Top of RECORDS FOR THE EXERCISE
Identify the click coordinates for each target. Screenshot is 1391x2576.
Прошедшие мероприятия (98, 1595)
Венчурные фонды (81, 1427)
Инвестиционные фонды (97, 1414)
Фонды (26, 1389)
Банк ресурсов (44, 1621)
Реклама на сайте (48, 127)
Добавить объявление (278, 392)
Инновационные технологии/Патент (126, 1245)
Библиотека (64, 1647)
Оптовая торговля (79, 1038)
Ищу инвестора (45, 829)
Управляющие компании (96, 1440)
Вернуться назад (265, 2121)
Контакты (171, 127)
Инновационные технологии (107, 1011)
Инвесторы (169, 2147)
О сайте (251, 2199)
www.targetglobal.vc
Bottom of RECORDS FOR THE EXERCISE
### [WORK REQUIRED]
Print the data in full. Match it exactly.

### [WRITTEN SOLUTION]
Identify the click coordinates for each target. Screenshot is 1391x2576.
Прошедшие мероприятия (98, 1595)
Венчурные фонды (81, 1427)
Инвестиционные фонды (97, 1414)
Фонды (26, 1389)
Банк ресурсов (44, 1621)
Реклама на сайте (48, 127)
Добавить объявление (278, 392)
Инновационные технологии/Патент (126, 1245)
Библиотека (64, 1647)
Оптовая торговля (79, 1038)
Ищу инвестора (45, 829)
Управляющие компании (96, 1440)
Вернуться назад (265, 2121)
Контакты (171, 127)
Инновационные технологии (107, 1011)
Инвесторы (169, 2147)
О сайте (251, 2199)
www.targetglobal.vc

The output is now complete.